_ARBEITSAUFTRÄGE_:
- 1) Übersetzen Sie aus dem Textauszug über Annie Ernaux den Satz „Das individuelle Gedächtnis verschwindet, während das kollektive fortbesteht.“ ins Englische.
- 2) Wer hat nach dem Textauszug über Annie Ernaux das Buch „Die Jahre“ übersetzt?
- 3) Schreiben Sie den Textauszug über Annie Ernaux im Anschluss an seinen letzten Satz weiter.
====== TEXTAUSZUG
Von einer Sekunde auf die andere sind alle Bilder gelöscht. Das individuelle Gedächtnis verschwindet, während das kollektive fortbesteht. Es hat wohl auch mit der unglaublichen Vorstellung des eigenen Todes zu tun, dass Annie Ernaux eine so herausragende Schriftstellerin geworden ist. Ihre Bücher haben von Umfang und Struktur her nichts Episches. Sie sind auf eine leicht zu lesende Weise experimentell. Und doch ist in ihnen immer auch der ruhige Fluss der Zeit zu spüren. Es gibt eine Art Grundvertrauen in ihrem Werk, ein Vertrauen darauf, dass das Schreiben eine wirkungsvolle Tätigkeit ist, die eine Spur im kollektiven Gedächtnis hinterlässt.

Ohne sich selbst allzu wichtig zu nehmen, im Gegenteil, lange gefährdete die einfache Herkunft ihr Selbstbewusstsein, stellt die 1940 in der Normandie geborene Schriftstellerin das eigene Leben und die Menschen ihres Umfelds ins Zentrum: den Vater in "La place", die Eltern in "La honte", die Ehe in "La femme gelée", das sexuelle Verlangen in "Passion simple" und "Se perdre". Mit Mitte siebzig veröffentlichte sie im vergangenen Jahr ein Buch, das sich noch einmal dem sexuellen Erwachen widmet. Die deutsche Übersetzung von "Mémoire de fille" ist für nächstes Jahr bei Suhrkamp angekündigt.

"Die Jahre", 2008 als "Les années" im französischen Original erschienen und von Sonja Finck souverän übersetzt, ist die Quintessenz ihres Werks. Das ungewöhnliche Resonanzverhältnis zwischen Ich und Welt nimmt augenblicklich dafür ein. Es hat auch mit einer formalen Entscheidung zu tun. Annie Ernaux evoziert Fotos, um von derjenigen zu erzählen, die sie über all die Jahre gewesen ist. Aber sie spricht nicht aus der Ich-Perspektive. Wenn sie in der ersten Person erzählt, dann nur im Plural. Sonst spricht sie in der dritten Person über sich, als "sie" oder "man". Das ist eine ästhetische Entscheidung von großer Wirkung. Denn sie räumt den äußeren Einflüssen eine bedeutende Rolle ein. Die eigene Person wird zu einer Art Gefäß: geformt von Sitten und Gebräuchen, von Ideen, Redewendungen, Gesten, Meinungen, von lauter Dingen also, die sich dem Willen und der Kontrolle entziehen. Das gibt dieser Prosa eine ungewöhnliche Nonchalance.
============
====== ERFASSTE DATEN
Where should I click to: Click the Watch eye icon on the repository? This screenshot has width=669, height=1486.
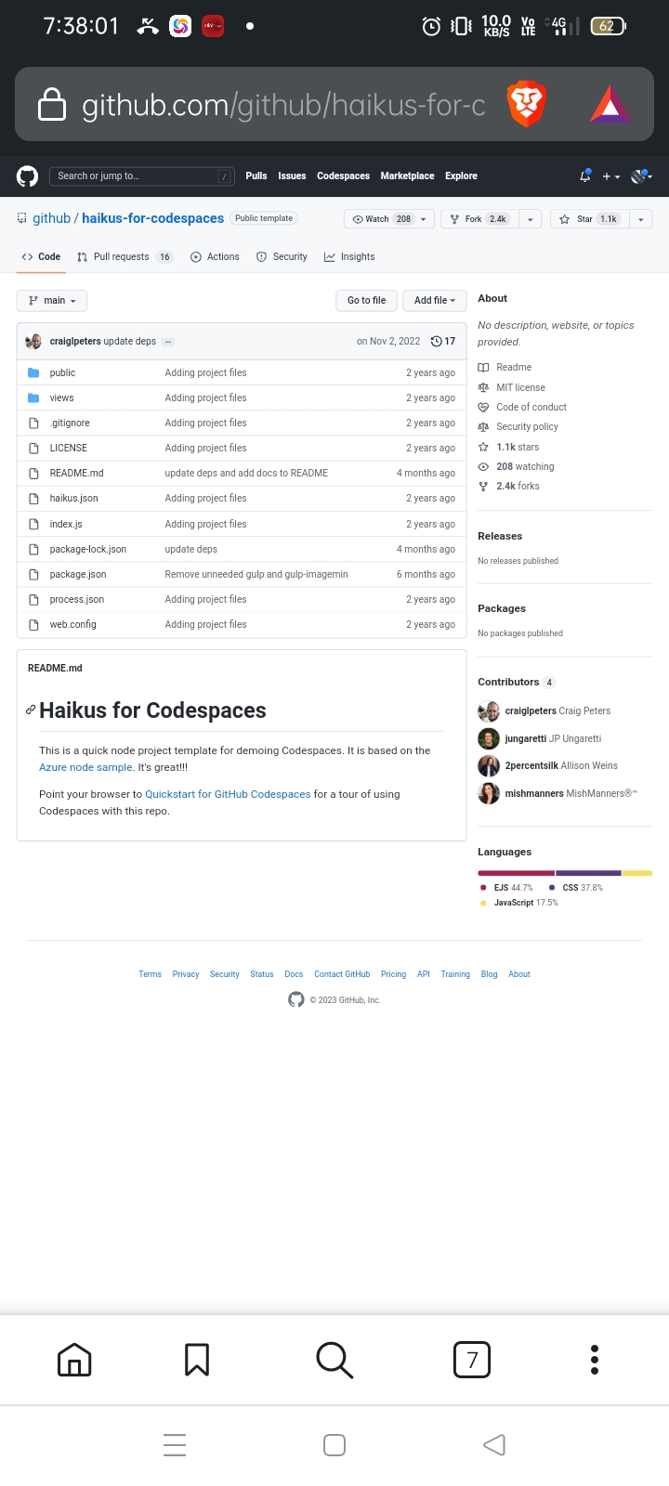pyautogui.click(x=360, y=218)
============
_LÖSUNGEN_:
- 1) Individual memory disappears, while collective memory endures.

- 2) Sonja Finck hat „Die Jahre“ übersetzt.

- 3)
So entstehen Momentaufnahmen aus sechzig Jahren französischer Geschichte, erzählt aus der Perspektive einer erkennbar weiblichen Biografie. Viele Dinge werden auf neue Weise greifbar: die Gepflogenheiten eines sonntäglichen Familienessens, dessen Kargheit sich im Lauf der Jahre verliert, ohne jemals üppig zu werden; die Selbstverständlichkeit, mit der Kinder und Jugendliche am Tisch sitzen bleiben, wenn die Erwachsenen vom Hungerwinter 1942 erzählen, von der deutschen Besatzung, den Amis und Briten (eine Selbstverständlichkeit, die erst als solche zu erkennen ist, wenn es sie nicht mehr gibt); die geradezu minimalistische Art der Gesprächsführung, bei der schon die Namen und Verwandtschaftsbeziehungen genügen, dazu eine Charaktereigenschaft und ein, zwei Anekdoten.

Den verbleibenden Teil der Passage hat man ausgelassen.